Here are two examples. One business, one personal.
At AfterMail we signed up for a US phone service called Packet8. For $US35 per month per extension we have a US phone number and free calling anywhere in North America. Now on top of the cost savings, this helped our business as when we dialed sales prospects we appeared to be calling from the US, even though we were in Wellington. US people contacting us felt we were closer because of our phone numbers. This is important not just for sales but for support as well.
We soon discovered that the VOIP calls from NZ were not of sufficient quality that we could use it for sales calls. Our suspicion is VOIP is deliberately throttled. The impact of that is we have to call using a New Zealand PSTN number which immediately causes an objection for our prospects. A simple example of where the lack of broadband connectivity to the outside world stifles our opportunity.
The personal example.
The most valuable things in my house are photos and videos of the family. Everything else is replaceable. Major pain but all replaceable. Video’s are not. I want that data backed up and off site. Burning it to a DVD is slow and requires a manual process.

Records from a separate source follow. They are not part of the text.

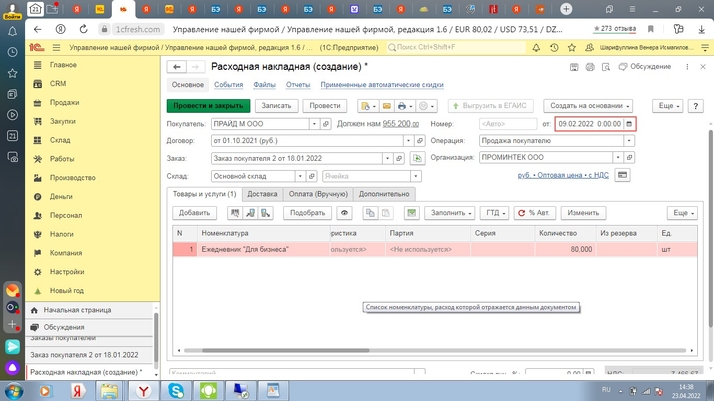Image resolution: width=714 pixels, height=401 pixels.
Task: Click the eye icon in the items toolbar
Action: (x=344, y=213)
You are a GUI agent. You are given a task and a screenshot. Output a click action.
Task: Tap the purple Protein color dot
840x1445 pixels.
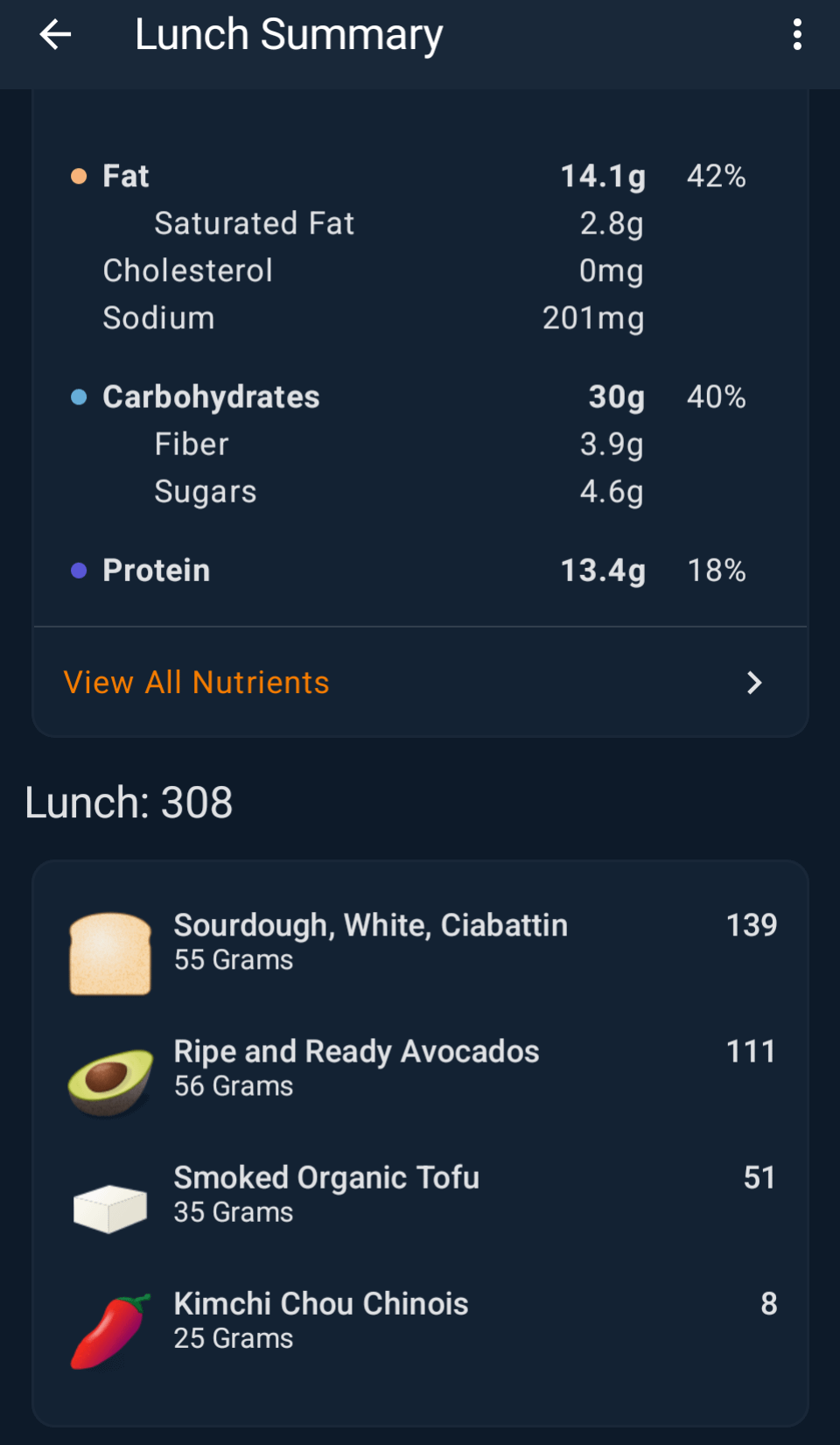coord(79,571)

I might forget to do it for a month and also I need to get it off site still. An hour of video might be 13GB of raw data. ADSL over copper is not enough. We need massive bandwidth to the home, just for the most basic application of backing up your personal memories.

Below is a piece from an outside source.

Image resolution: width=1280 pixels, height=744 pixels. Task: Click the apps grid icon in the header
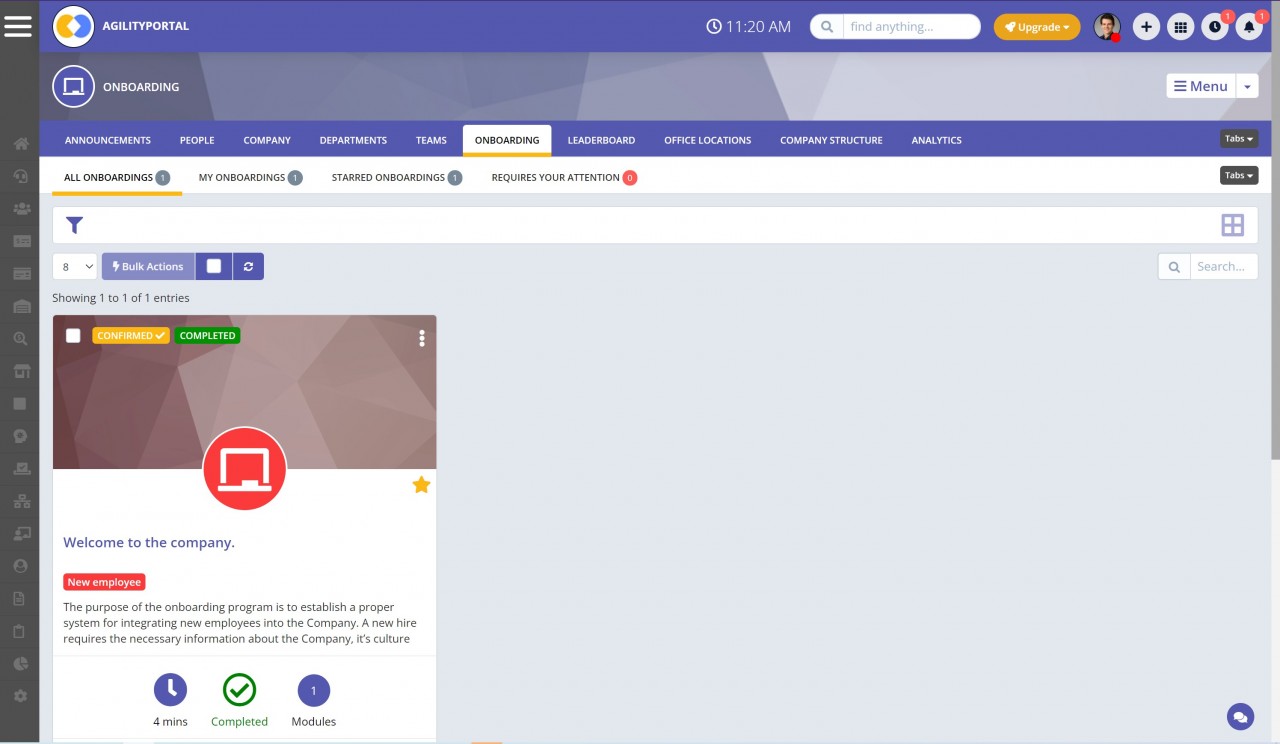(1180, 26)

Bandwidth, from home and work, to the outside world is infrastructure that provides a huge opportunity for New Zealand to combat our significant traditional barrier of distance. Phone calls, Conferencing, IM, Web Demo’s, Video Conferencing can/could work now with bandwidth. Next generation collaboration applications will allow richer interaction.
I’m about to do another couple of weeks in Europe. I’m slightly nervous that there is a chance that bird flu hype in Europe might escalate and I get trapped there for a while. In this climate I really want to travel less, not more. Suddenly our isolated nature becomes and advantage, if we can communicate richly.
Bandwidth allows us to quickly develop businesses that operate around the globe, forge relationships outside of our borders and enriches our lives. Investments in Bandwidth and creating a regulatory environment that encourages investment in this infrastructure is much better than reallocating resources. It gives us an opportunity to fundamentally grow the pie so everyone wins.
Is Theresa doing the best for Telecom Shareholders. Probably, in the short term. But it’s short sighted management to devote so much energy to maintaining the flawed status quo. It’s too important for New Zealand. Telecom should have the balls to embrace the new economy, change the rules. Their relatively size and cash gives them the best chance to innovate. They are better equipped than anyone else to benefit from any new model.